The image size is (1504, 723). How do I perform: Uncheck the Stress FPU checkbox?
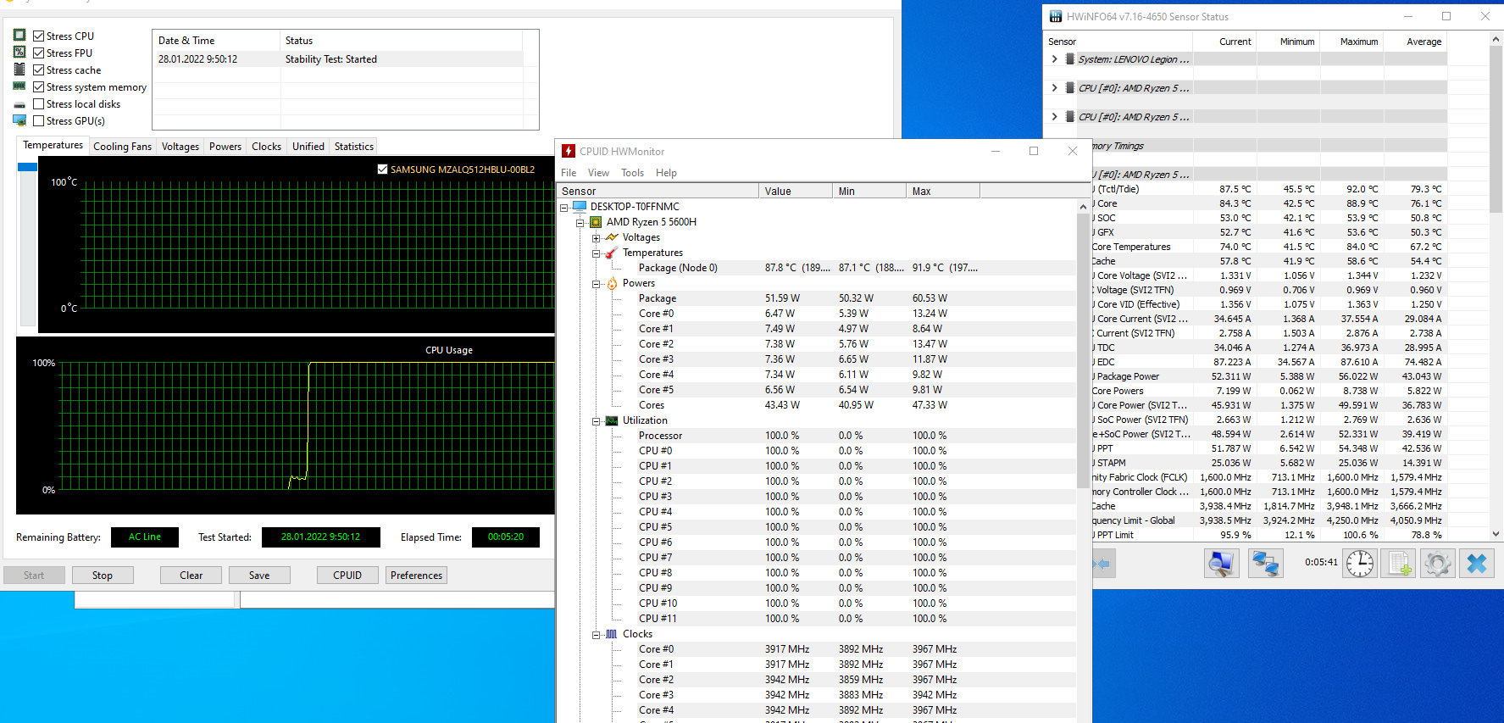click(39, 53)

------------------------------

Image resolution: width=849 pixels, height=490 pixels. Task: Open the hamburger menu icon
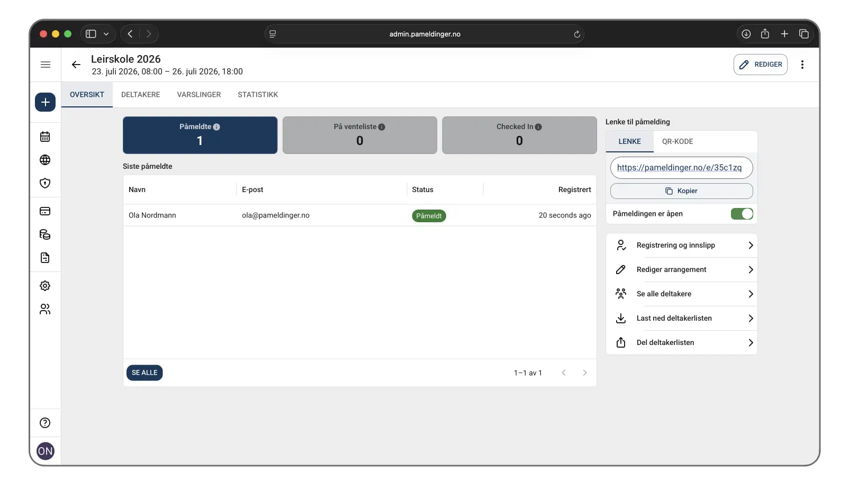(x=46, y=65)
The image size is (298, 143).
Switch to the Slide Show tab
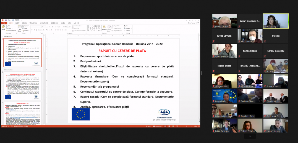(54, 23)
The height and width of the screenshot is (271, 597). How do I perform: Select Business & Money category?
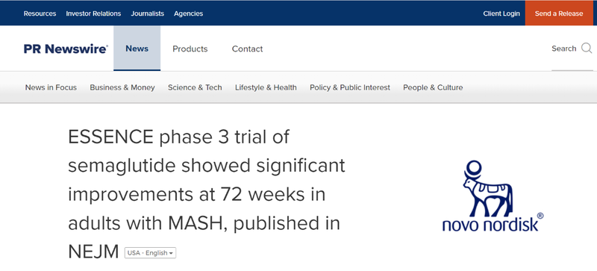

------------------------------

Action item:
The expected output is the lines above from the one containing "Image resolution: width=849" to the one containing "The height and", both ends included, reproduced exactly with every picture left out.

Solution for this problem:
Image resolution: width=849 pixels, height=490 pixels. Task: Open the hamburger menu icon
(x=46, y=65)
The image size is (298, 143).
Switch to the Slide Show tab
(54, 23)
The height and width of the screenshot is (271, 597). How do I perform: Select Business & Money category?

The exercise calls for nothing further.